Amys_Bookshelf_Reviews More than 1 year ago
Incredible The characters are amazingly multi-dimensional, and very charismatic. The environment was also a major characters, as it was not just the people in the book. It's an incredible suspense and dramatic story, and I will drawn in. Burch writes this story well, so much that it becomes more than just a story. This is definitely not a one-size-fit all genre, and I love that there is more than just a thrilling mystery, it also has hints of romance and excitement. Provincetown is a place that I never visited in reality, but I felt I just traveled there through the eyes and mind of Burch.
Lindenheim More than 1 year ago
If you’ve ever lived in Provincetown, or even just visited there, you’ll love this book. The characters are quite unusual and very memorable. There’s an intriguing subplot based on the past interwoven into the main plot, which gives the story more depth overall. It’s basically a very upbeat tale, with some very funny parts, plus a totally unexpected surprise near the end. The author, who lives in P’town himself, gives us a realistic view of this magical town. I have my own happy memories of many of the places he mentions in his book. While you won’t find the actual Homeport building, it would surely be nice if it were really there.

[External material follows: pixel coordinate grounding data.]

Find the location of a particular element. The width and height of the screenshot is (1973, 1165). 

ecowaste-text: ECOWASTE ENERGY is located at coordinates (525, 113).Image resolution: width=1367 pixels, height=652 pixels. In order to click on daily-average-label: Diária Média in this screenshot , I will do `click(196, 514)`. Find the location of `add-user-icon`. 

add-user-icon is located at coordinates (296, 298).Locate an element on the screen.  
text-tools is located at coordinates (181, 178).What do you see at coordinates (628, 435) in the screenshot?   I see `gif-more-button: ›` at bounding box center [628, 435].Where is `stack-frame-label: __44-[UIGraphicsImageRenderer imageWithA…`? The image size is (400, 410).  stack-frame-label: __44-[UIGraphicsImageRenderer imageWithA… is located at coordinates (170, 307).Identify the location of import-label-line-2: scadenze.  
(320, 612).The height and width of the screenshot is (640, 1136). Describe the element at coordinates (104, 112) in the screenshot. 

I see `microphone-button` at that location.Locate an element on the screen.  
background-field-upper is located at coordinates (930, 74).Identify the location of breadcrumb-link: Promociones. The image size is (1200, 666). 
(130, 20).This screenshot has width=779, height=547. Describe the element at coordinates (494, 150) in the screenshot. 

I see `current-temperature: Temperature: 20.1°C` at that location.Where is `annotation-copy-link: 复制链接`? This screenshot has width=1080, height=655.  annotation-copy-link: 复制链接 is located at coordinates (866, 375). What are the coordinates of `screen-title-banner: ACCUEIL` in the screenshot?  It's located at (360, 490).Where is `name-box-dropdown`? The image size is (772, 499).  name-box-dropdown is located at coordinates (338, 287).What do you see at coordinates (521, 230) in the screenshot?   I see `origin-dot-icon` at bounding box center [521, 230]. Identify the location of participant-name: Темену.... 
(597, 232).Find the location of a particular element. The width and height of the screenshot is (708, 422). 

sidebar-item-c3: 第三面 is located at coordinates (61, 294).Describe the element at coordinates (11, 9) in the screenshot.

MikiHope More than 1 year ago
This is a sensitive and extremely well written book that chronicles the life of Marc Nugent. Marc is gay and is fleeing his abusive partner in NYC. He finds himself in Provincetown with no place to stay and no means of support. He helps an older woman pick up groceries that have fallen into the street and is directed to go to another woman's house where she knows there may be a job and a roof for over his head. The only caveat is that he can't tell who sent him there--or he may not get the job--and it is winter and starting to get cold! The inhabitants of this house are interesting to say the least and it takes Marc a while to get used to them all. When the woman who owns the house finds out that Marc wants to be a writer she sets him up in the attic where her father used to journal every night. He is allowed to read all the journals--except for the last one--it is lost. There is a mystery to be solved here--and one that has kept 2 woman separated for a lot of years. Can Marc and his friends ferret out the real truth? Will any of them ever really learn to trust again? I suggest you read this book to find out!